Asset Closure 2.0
In 2026 the Alberta energy sector alone will be directed to spend more than $750 million under the AER Directive 088 closure program. If that spending increases by 5% each year to account for inflation and program scaling, the cumulative closure spend over the next 25 years will reach approximately $35.80 billion. When you factor in additional spend across Western Canada and the additional funds to address Ontario’s estimated 40,000 un-reclaimed oil well sites, it is not unreasonable to assume that the actual closure spend could go north of $50-70B CAD over the next quarter century, which by some independent estimates still might only cover as little as one quarter the actual spend.
The good news is that the next 25 years of rem/rec closure activity won’t look anything like the last 25 years when the power of sunshine, expanded stakeholder engagement and AI combine to replace a system of misaligned incentives that have evolved to deliver world class closure related services and outcomes in the most inefficient and costly way possible.
From Deferred Risk to Planned Action
With new technology and AI augmented perpetual risk, prioritization and planning capabilities, future priorities will focus on pulling site contamination discovery forward in the lifecycle. This means replacing a system that is built around indefinite deferrals and strategic obfuscation and instead using technology at scale to track, analyze and prioritize early intervention and remediation as indicated. This step change in thinking alone will positively impact the balance sheets of producers by converting billions of dollars in asset closure liability into millions of dollars of budgeted OPEX spend amortized across the producing life of an asset.

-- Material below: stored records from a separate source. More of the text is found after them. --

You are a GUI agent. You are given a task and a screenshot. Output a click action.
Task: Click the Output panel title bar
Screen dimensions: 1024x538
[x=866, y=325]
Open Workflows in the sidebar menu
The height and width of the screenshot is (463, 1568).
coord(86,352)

This perpetual contaminant discovery process combined with independent analysis of publicly reported and available regulatory compliance data will create a powerful opportunity for energy producers to start to manage down their terminal closure cost liability. This alone will have a dramatic effect on budget stewardship, license transfers, accessing capital and good will with the First Nations of Canada who are deeply invested in better outcomes from both environmental and economic perspectives that will ensure that a thriving energy sector that is out in front of risk provides durable prosperity well into the future.